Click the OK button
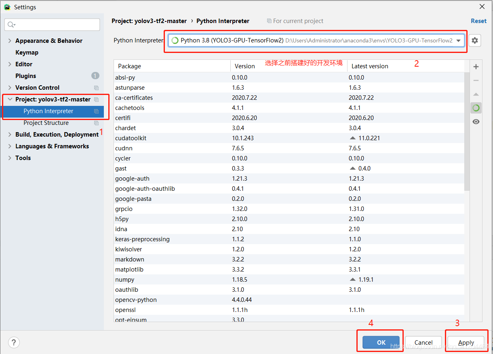(x=381, y=342)
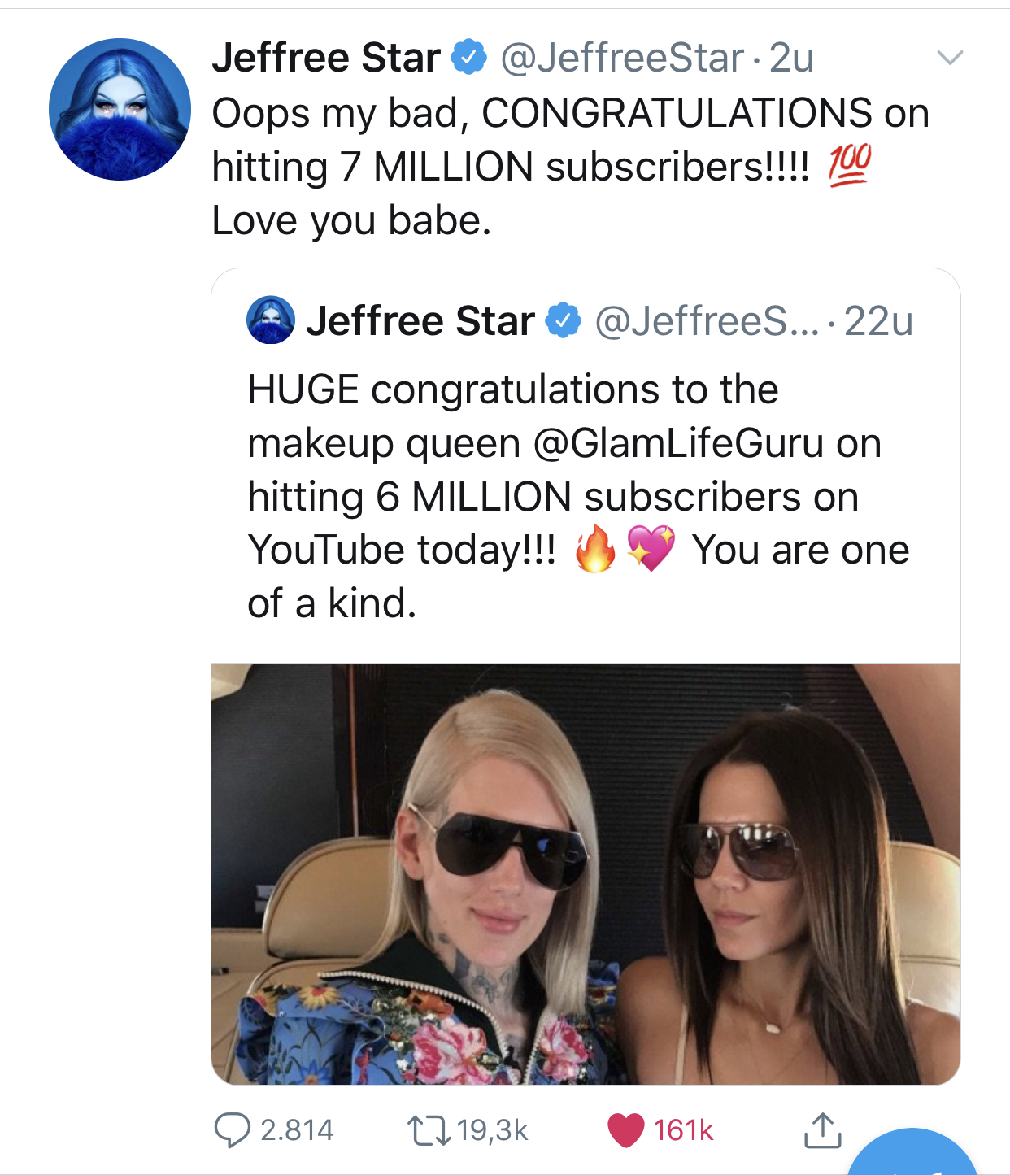Tap the share upload icon
The image size is (1010, 1175).
point(822,1129)
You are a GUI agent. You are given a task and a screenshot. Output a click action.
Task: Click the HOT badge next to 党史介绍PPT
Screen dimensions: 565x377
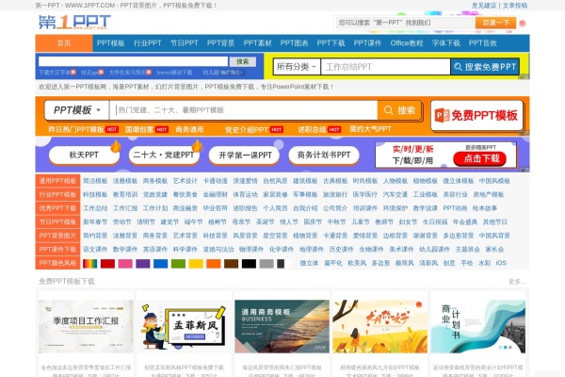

================================

Work to be completed:
In repeating the lines above, keep the wording exact and leave every picture out.

Task response:
Click the OK button
(x=381, y=342)
Tap the share upload icon
The image size is (1010, 1175).
point(822,1129)
You are a GUI agent. You are given a task and a screenshot. Output a click action.
Task: Click the HOT badge next to 党史介绍PPT
Screen dimensions: 565x377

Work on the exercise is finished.